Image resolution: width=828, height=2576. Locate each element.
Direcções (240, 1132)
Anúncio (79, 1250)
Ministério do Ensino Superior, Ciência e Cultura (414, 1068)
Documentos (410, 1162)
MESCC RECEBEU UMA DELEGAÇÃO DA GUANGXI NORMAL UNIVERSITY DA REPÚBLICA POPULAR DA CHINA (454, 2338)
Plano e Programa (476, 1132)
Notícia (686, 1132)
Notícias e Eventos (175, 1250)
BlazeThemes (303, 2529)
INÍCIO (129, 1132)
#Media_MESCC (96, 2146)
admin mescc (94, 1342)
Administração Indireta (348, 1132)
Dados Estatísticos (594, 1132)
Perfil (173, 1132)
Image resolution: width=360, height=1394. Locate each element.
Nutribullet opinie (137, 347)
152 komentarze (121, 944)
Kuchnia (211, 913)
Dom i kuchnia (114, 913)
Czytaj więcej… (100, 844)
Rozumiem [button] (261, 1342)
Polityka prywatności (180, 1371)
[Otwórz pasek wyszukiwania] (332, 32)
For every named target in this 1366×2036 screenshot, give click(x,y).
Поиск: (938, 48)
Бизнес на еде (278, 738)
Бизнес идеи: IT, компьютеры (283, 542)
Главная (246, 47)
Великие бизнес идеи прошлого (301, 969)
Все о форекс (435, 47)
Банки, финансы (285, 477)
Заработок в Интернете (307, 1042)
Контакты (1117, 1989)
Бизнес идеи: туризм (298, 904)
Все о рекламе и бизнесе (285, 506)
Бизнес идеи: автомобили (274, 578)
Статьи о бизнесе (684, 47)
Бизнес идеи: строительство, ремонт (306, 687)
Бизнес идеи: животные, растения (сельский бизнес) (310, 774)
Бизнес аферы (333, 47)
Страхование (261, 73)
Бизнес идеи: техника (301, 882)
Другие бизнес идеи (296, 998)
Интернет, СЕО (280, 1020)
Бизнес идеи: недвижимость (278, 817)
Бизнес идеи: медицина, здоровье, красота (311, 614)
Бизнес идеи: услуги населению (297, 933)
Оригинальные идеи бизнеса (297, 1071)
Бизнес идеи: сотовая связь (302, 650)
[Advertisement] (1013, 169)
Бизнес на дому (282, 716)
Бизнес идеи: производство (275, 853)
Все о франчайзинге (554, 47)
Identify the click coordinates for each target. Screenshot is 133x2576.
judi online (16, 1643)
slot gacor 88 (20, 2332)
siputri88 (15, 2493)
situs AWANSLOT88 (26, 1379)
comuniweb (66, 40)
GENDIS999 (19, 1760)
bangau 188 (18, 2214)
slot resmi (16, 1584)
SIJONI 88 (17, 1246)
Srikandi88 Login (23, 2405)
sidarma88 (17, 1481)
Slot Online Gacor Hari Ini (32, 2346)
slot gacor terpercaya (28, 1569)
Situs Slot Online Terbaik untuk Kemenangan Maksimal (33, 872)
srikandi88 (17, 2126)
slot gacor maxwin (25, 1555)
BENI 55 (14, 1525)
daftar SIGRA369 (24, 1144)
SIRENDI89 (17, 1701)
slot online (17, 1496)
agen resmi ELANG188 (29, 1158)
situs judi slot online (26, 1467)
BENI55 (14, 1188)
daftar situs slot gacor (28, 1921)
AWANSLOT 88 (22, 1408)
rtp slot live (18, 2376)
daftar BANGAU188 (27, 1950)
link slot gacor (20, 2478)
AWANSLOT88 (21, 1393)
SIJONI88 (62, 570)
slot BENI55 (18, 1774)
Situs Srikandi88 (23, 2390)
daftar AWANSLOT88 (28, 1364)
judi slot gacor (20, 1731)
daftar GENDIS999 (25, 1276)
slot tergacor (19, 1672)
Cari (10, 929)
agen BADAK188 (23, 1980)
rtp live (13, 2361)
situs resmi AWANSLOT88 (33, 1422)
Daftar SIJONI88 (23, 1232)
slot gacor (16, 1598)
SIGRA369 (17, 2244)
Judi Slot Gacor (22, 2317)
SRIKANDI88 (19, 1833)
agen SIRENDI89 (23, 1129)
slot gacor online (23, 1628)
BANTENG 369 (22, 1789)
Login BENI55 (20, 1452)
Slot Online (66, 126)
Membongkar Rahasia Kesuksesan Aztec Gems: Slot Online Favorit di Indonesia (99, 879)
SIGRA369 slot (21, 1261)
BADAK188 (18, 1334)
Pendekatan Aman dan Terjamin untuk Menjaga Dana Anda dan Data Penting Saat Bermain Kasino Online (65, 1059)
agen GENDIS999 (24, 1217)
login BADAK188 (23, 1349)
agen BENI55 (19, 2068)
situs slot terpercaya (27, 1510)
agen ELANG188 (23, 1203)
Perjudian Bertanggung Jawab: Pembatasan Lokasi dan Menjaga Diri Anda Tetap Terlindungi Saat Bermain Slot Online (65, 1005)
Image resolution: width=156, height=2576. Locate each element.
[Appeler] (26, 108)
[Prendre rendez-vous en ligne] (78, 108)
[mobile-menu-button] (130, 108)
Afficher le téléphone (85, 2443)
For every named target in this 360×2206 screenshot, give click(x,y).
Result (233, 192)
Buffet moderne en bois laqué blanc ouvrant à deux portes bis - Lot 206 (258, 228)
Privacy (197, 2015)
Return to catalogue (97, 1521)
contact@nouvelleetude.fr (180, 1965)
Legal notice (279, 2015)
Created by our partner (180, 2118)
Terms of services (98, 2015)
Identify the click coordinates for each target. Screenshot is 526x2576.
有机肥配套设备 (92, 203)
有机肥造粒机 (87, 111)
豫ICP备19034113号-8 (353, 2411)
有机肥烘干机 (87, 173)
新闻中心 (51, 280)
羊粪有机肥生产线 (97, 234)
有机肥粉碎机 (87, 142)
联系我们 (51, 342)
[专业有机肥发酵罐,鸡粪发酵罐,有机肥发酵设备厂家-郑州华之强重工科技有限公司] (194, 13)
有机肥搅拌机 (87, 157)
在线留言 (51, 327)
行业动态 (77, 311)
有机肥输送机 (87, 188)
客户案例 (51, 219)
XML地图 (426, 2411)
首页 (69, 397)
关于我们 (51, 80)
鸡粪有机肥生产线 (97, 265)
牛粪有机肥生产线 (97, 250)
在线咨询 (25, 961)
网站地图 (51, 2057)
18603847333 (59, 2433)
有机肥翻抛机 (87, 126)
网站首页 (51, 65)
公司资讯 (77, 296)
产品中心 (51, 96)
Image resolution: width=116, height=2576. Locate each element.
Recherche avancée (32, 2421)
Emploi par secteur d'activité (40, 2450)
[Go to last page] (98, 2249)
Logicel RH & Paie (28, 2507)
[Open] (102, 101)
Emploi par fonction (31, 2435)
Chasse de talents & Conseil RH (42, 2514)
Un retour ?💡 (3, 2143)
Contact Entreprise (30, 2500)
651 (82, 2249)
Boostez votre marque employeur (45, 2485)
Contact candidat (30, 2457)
=====
> _Task goal_
What you retype should run from the first line of the entries above through the line containing "Бизнес идеи: медицина, здоровье, красота", exactly and in full.

> _Exercise answer_
Image resolution: width=828, height=2576. Locate each element.
Direcções (240, 1132)
Anúncio (79, 1250)
Ministério do Ensino Superior, Ciência e Cultura (414, 1068)
Documentos (410, 1162)
MESCC RECEBEU UMA DELEGAÇÃO DA GUANGXI NORMAL UNIVERSITY DA REPÚBLICA POPULAR DA CHINA (454, 2338)
Plano e Programa (476, 1132)
Notícia (686, 1132)
Notícias e Eventos (175, 1250)
BlazeThemes (303, 2529)
INÍCIO (129, 1132)
#Media_MESCC (96, 2146)
admin mescc (94, 1342)
Administração Indireta (348, 1132)
Dados Estatísticos (594, 1132)
Perfil (173, 1132)
Image resolution: width=360, height=1394. Locate each element.
Nutribullet opinie (137, 347)
152 komentarze (121, 944)
Kuchnia (211, 913)
Dom i kuchnia (114, 913)
Czytaj więcej… (100, 844)
Rozumiem [button] (261, 1342)
Polityka prywatności (180, 1371)
[Otwórz pasek wyszukiwania] (332, 32)
For every named target in this 1366×2036 screenshot, give click(x,y).
Поиск: (938, 48)
Бизнес на еде (278, 738)
Бизнес идеи: IT, компьютеры (283, 542)
Главная (246, 47)
Великие бизнес идеи прошлого (301, 969)
Все о форекс (435, 47)
Банки, финансы (285, 477)
Заработок в Интернете (307, 1042)
Контакты (1117, 1989)
Бизнес идеи: туризм (298, 904)
Все о рекламе и бизнесе (285, 506)
Бизнес идеи: автомобили (274, 578)
Статьи о бизнесе (684, 47)
Бизнес идеи: строительство, ремонт (306, 687)
Бизнес идеи: животные, растения (сельский бизнес) (310, 774)
Бизнес аферы (333, 47)
Страхование (261, 73)
Бизнес идеи: техника (301, 882)
Другие бизнес идеи (296, 998)
Интернет, СЕО (280, 1020)
Бизнес идеи: недвижимость (278, 817)
Бизнес идеи: медицина, здоровье, красота (311, 614)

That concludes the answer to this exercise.